Barbosa Carolina, Cowell Alexander, Dowd William, Landwehr Justin, Aldridge Arnie, Bray Jeremy
RTI International, Chicago, IL, USA.
RTI International, Research Triangle Park, NC, USA.
Addiction. 2017 Feb;112 Suppl 2:73-81. doi: 10.1111/add.13658.
To conduct a cost-effectiveness analysis (CEA) comparing the delivery of brief intervention (BI) with brief treatment (BT) within Screening, Brief Intervention and Referral to Treatment (SBIRT) programs.
Quasi-experimental differences in observed baseline characteristics between BI and BT patients were adjusted using propensity score techniques. Incremental comparison of costs and health outcomes associated with BI and BT.
Health-care settings in four US states participating in Substance Abuse and Mental Health Services Administration SBIRT grant programs.
Ninety patients who received BT and 878 who received BI.
Per-patient cost of SBIRT, patient demographics and six measures of substance use: proportion using alcohol, proportion using alcohol to intoxication, days of alcohol use, days of alcohol use to intoxication, proportion using drugs and days using drugs.
BI and BT were associated with better outcomes. The cost of SBIRT was significantly higher for BT patients ($75.54 versus 16.32, 95% confidence interval, P < 0.01). BT would be cost-effective if the decision-maker had a willingness to pay of $8.90 for a 1 percentage point reduction in the probability of using any alcohol.
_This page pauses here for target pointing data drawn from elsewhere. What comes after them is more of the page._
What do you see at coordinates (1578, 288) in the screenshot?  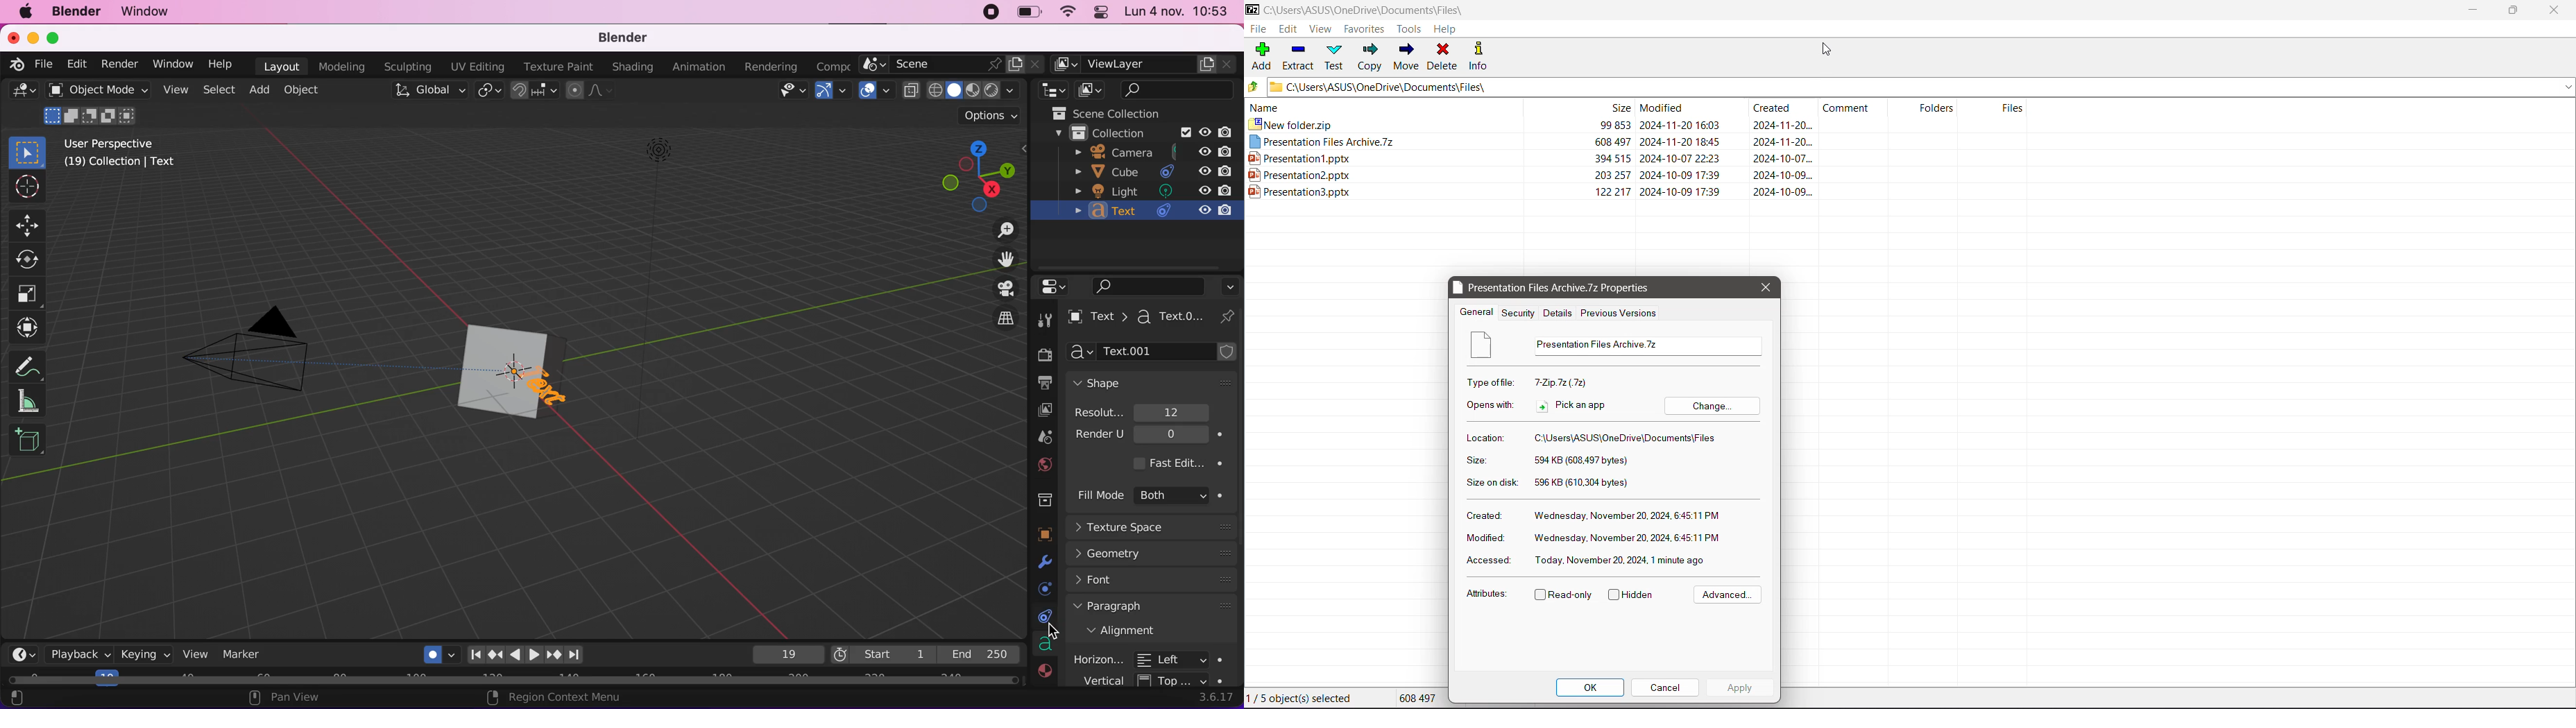 I see `Presentation Files Archive.7z Properties` at bounding box center [1578, 288].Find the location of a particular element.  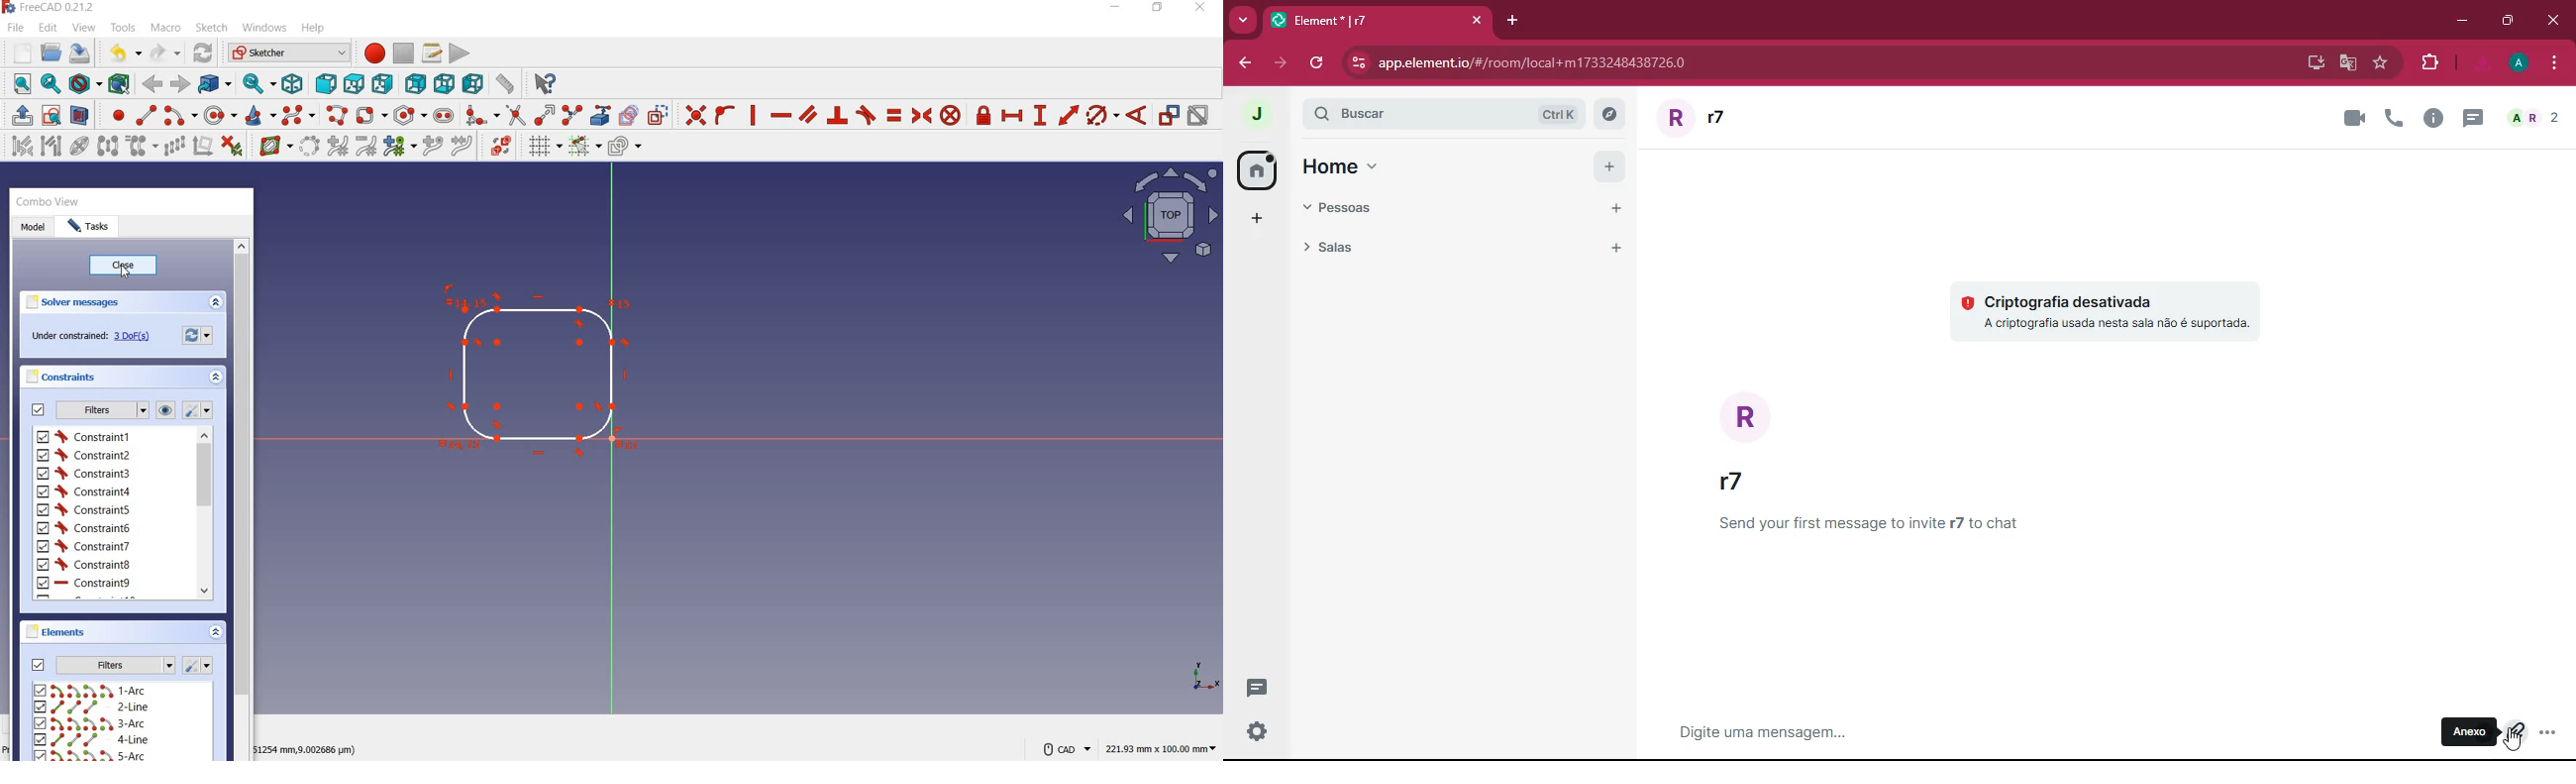

toggle construction geommetry is located at coordinates (661, 114). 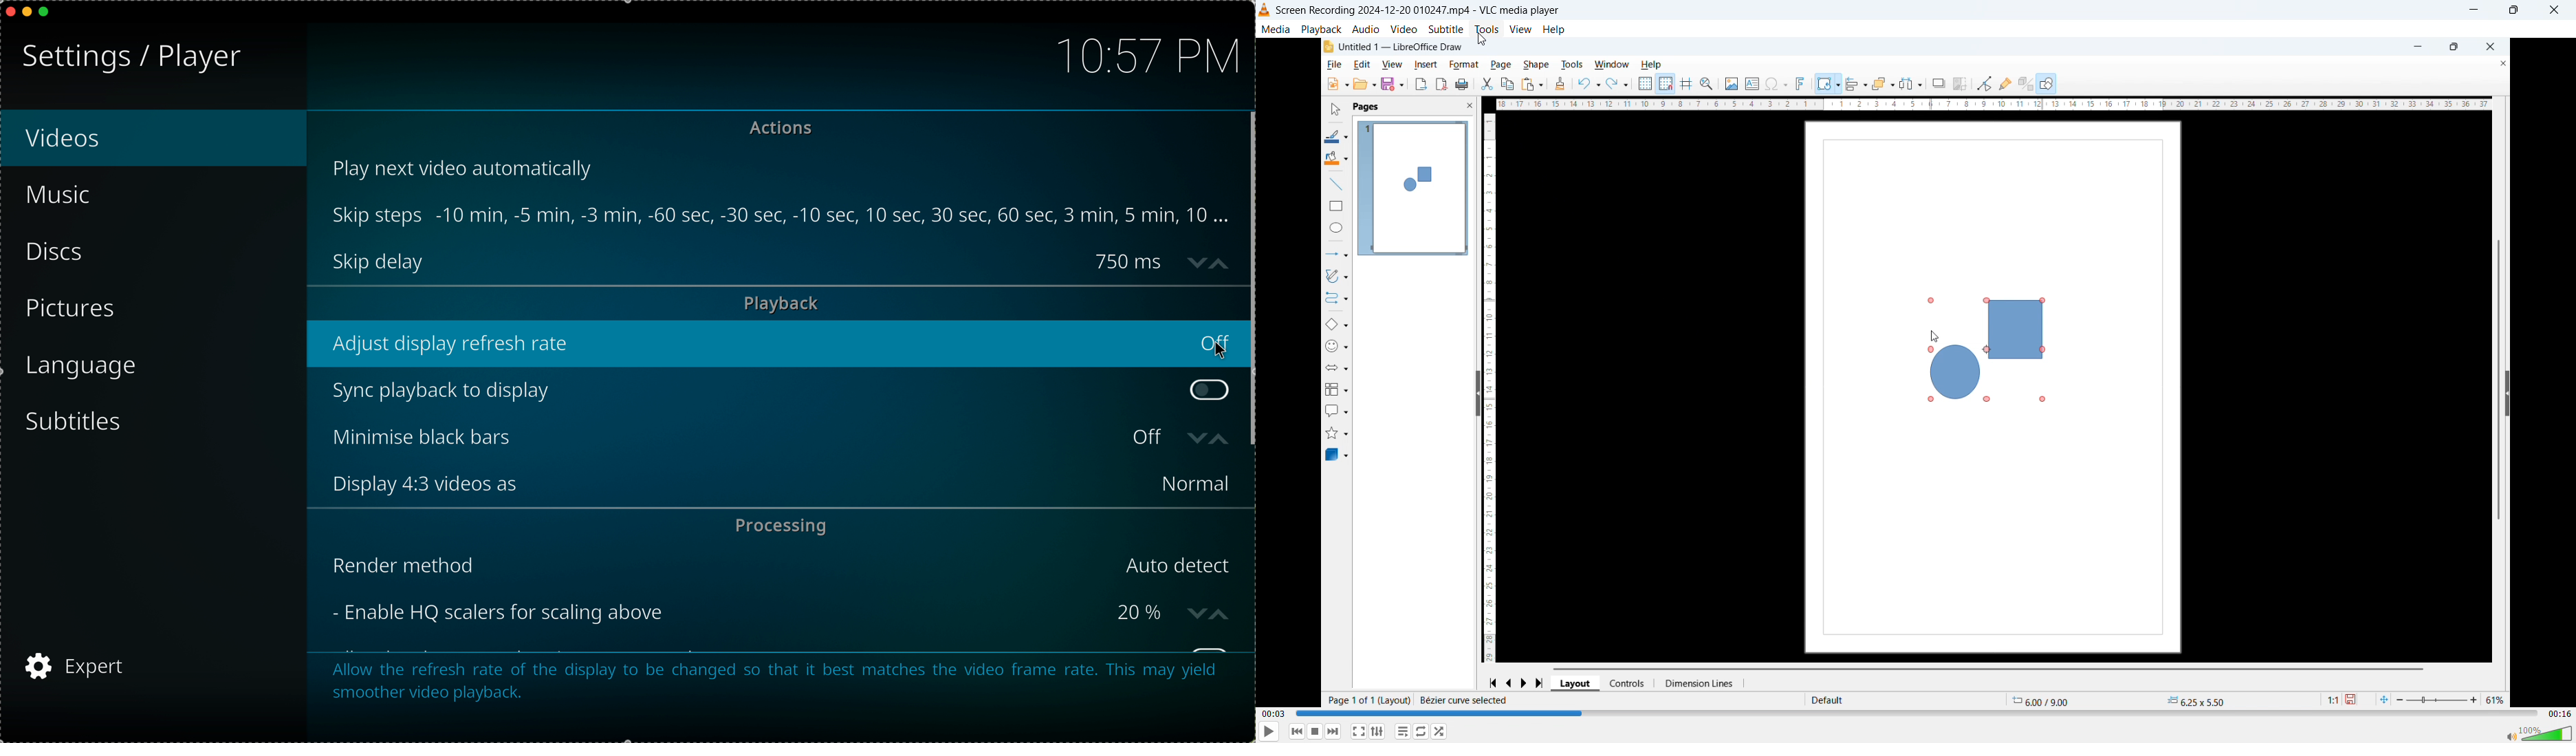 I want to click on play next video automatically, so click(x=468, y=167).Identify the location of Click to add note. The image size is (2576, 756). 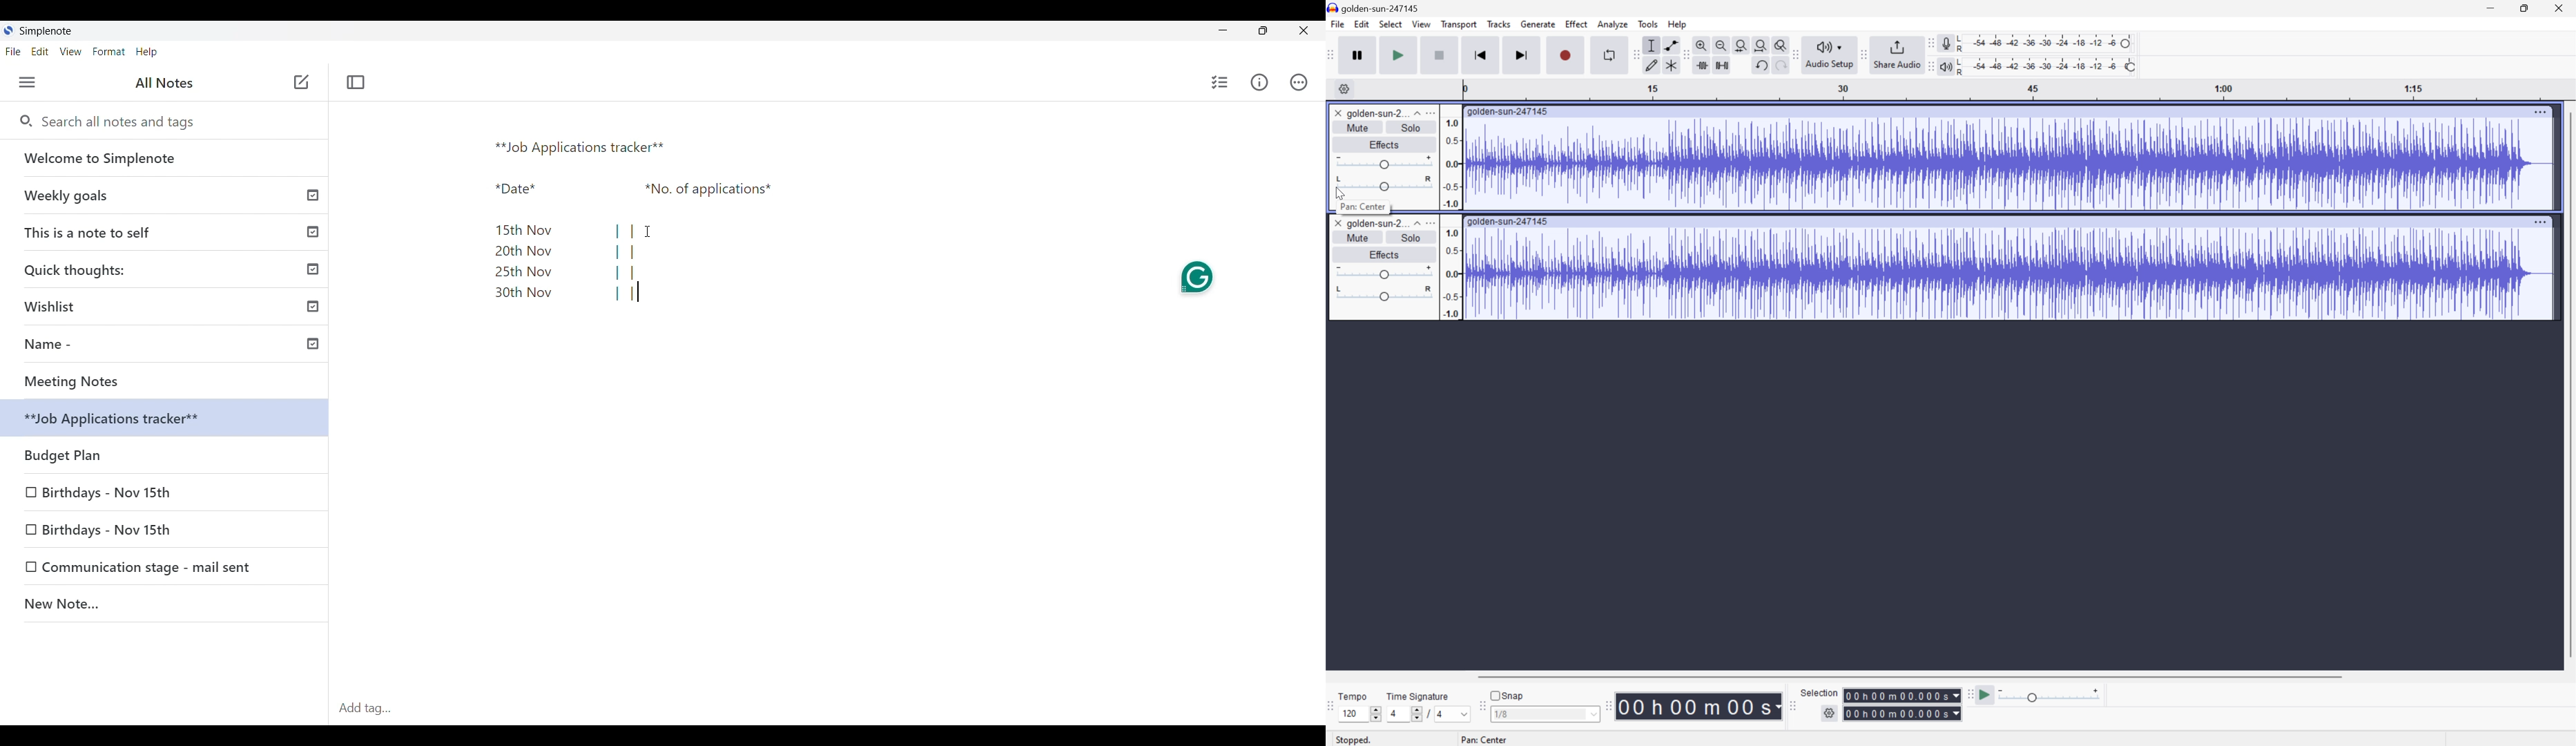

For the other five outcomes, BT was less effective and more costly, and BI would be a better use of resources.
It might be cost-effective to offer brief treatment if the goal is to abstain from alcohol. However, the higher effectiveness of brief treatment for this outcome is associated with considerable uncertainty and, because both brief intervention and brief treatment improve all outcomes, brief treatment does not appear to be a good use of resources.
进行一项成本效益分析(CEA),比较在筛查、简短干预和转介治疗(SBIRT)项目中提供简短干预(BI)和简短治疗(BT)的效果。
使用倾向评分技术调整BI和BT患者观察到的基线特征的准实验差异。对与BI和BT相关的成本和健康结果进行增量比较。
美国四个州参与药物滥用和心理健康服务管理局SBIRT资助项目的医疗机构。
90名接受BT的患者和878名接受BI的患者。
SBIRT的人均成本、患者人口统计学特征以及六项药物使用指标:饮酒比例、饮酒致中毒比例、饮酒天数、饮酒致中毒天数、吸毒比例和吸毒天数。
BI和BT都与更好的结果相关。BT患者的SBIRT成本显著更高(75.54美元对16.32美元,95%置信区间,P < 0.01)。如果决策者愿意为饮酒概率降低1个百分点支付8.90美元,那么BT将具有成本效益。对于其他五项结果,BT效果较差且成本更高,而BI将是更好的资源利用方式。
如果目标是戒酒,提供简短治疗可能具有成本效益。然而,这种结果下简短治疗的较高有效性伴随着相当大的不确定性,并且由于简短干预和简短治疗都能改善所有结果,简短治疗似乎不是一种很好的资源利用方式。